Capítulo 4

ANITA está harta de Ámsterdam: harta de los semáforos en rojo, de la tapicería gastada de su Renault, de que los hombres la sopesen como un trozo de carne en un escaparate.

Lleva meses diciéndose que debe cambiar de vida, como el fumador que acaba siempre encendiendo otro cigarrillo. Prostituyéndose gana una media de trescientos euros por noche: cinco mil euros al mes, libres de impuestos. Aunque el dinero es una buena recompensa, lo que de verdad le atrae de su trabajo es la impresión de libertad, de vivir a sus anchas. Al menos, así era cuando empezó. Después la sensación de vacío se fue apoderando de ella, haciéndole sentir asco del sexo, de los hombres. Y de sí misma.

Su cuerpo ofrecía un irresistible reclamo, como un bote de mermelada a la salida de un hormiguero. En los parques, en el supermercado o en los cafés muchos hombres se acercaban a ella. Anita, sin embargo, era incapaz de sentir ninguna atracción. Se comportaba con sus pretendientes de forma desabrida, como un molusco en las inmediaciones de un depredador. Lo único que deseaban era acostarse con ella; la veían como un trofeo a conquistar, y se cansaban tan pronto como lo obtenían.
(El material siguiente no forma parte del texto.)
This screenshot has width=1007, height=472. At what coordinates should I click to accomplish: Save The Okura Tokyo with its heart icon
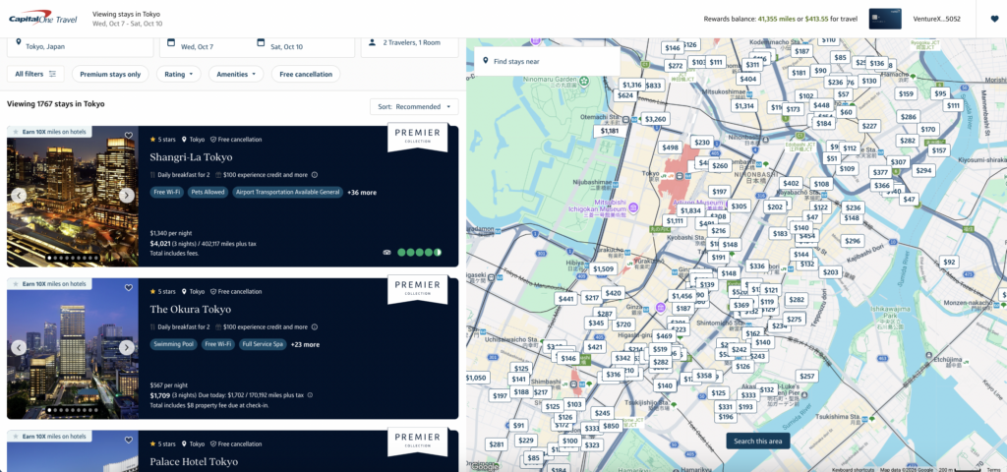point(128,288)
El rostro de Anita sugería peligro aunque, al igual que un faro, también desvalimiento. Tras su apariencia cautivadora se ocultaba una persona frágil, una niña que ansiaba una mano que le ayudara a cruzar la calle, a soportar los embates de la vida.
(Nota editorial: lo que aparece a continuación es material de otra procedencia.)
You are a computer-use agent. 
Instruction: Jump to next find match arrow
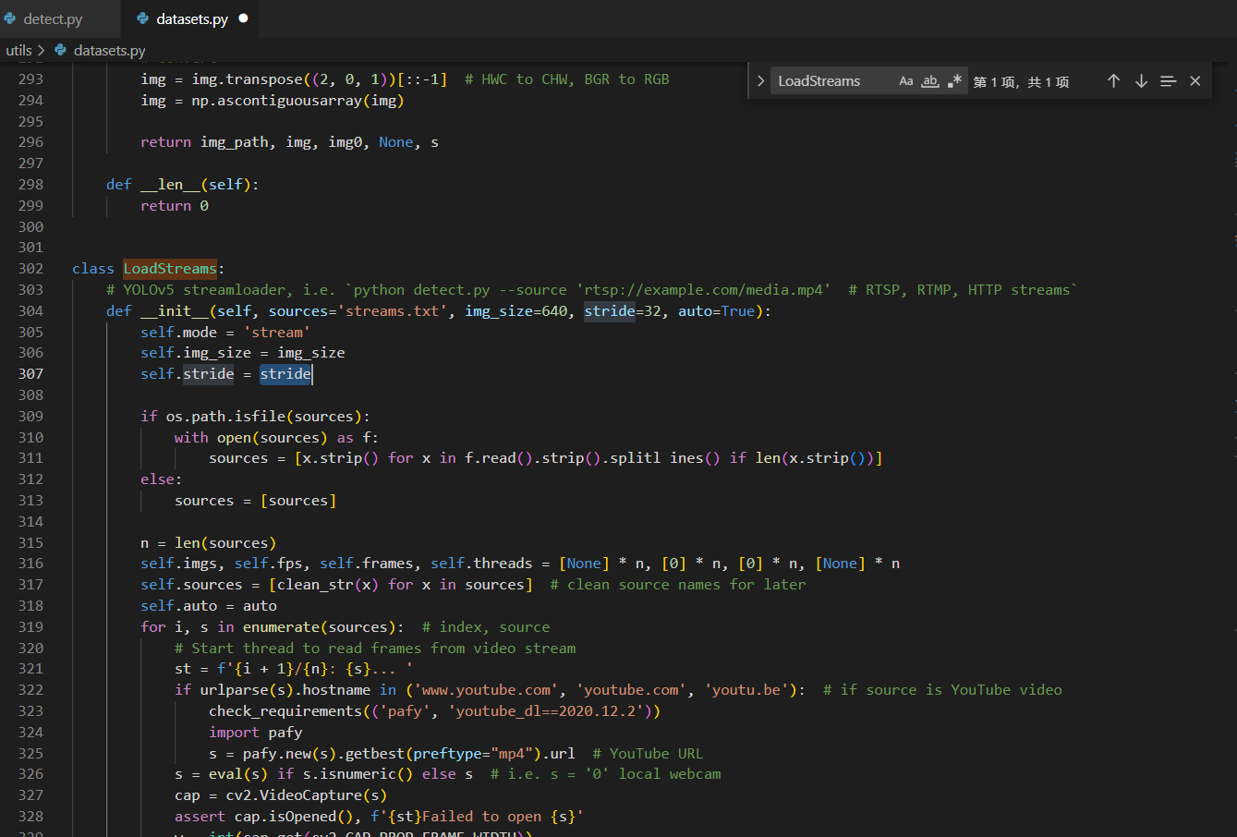click(1141, 81)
Un par de años atrás, Anita había interrumpido sus estudios de comadrona por falta de dinero. A diferencia de políticos y banqueros, quien estudiaba para ayudar a nacer a alguien lo hacía por vocación. Siempre le habían gustado los niños, y traerlos al mundo proporcionaba una vertiginosa sensación de poder, aún más intensa que pasearse por una tienda de Cartier con una visa platino.

El primer préstamo, solicitado para financiar sus estudios, había hipotecado su sueldo de partera durante diez años, y Anita no podía recurrir a su familia. Para pagar el alquiler se había dejado retratar desnuda, y descubrió que le gustaba posar frente a la mirada cruda de la cámara. A partir de ahí fue imposible detener la bola de nieve. El dinero, la ropa cara, los amigos de los amigos. La impresión de ser alguien especial, y no una estudiante anodina que ambicionaba traer niños al mundo. Y el deseo de herir a su padre, de demostrarle que no lo necesitaba. Se había traicionado a sí misma, pero había sido fiel a su determinación de no pedirle ayuda a su padre, aunque se estuviese muriendo. Saldría adelante sola, como lo había hecho siempre.
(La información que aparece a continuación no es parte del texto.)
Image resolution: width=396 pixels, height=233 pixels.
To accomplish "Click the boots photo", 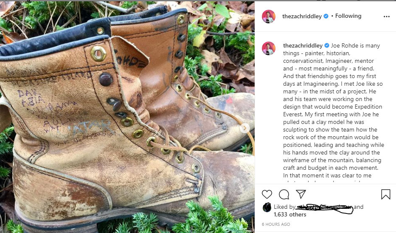I will (127, 119).
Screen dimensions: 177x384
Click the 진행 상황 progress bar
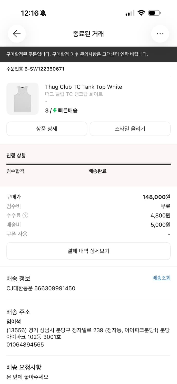click(x=89, y=164)
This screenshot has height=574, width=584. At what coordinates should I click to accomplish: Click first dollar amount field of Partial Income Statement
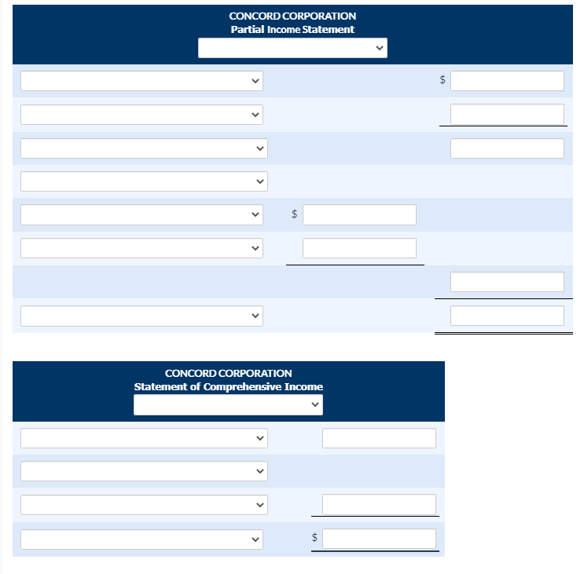pos(507,81)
Anita aparca el automóvil junto a un canal y se observa en el espejo. Si juega bien sus cartas esa noche, si es capaz de controlar sus nervios, podrá empezar su vida de nuevo, lejos de Ámsterdam.

Esta vez no se trata de un vano propósito de enmienda, como las veces anteriores. Lo que tiene entre manos es grande, realmente grande: una oportunidad entre un millón.

Retoca su maquillaje, esa máscara que la protege de sí misma, y sale del vehículo para encontrarse con el último cliente de la noche. Esta vez va a sonreírle la suerte.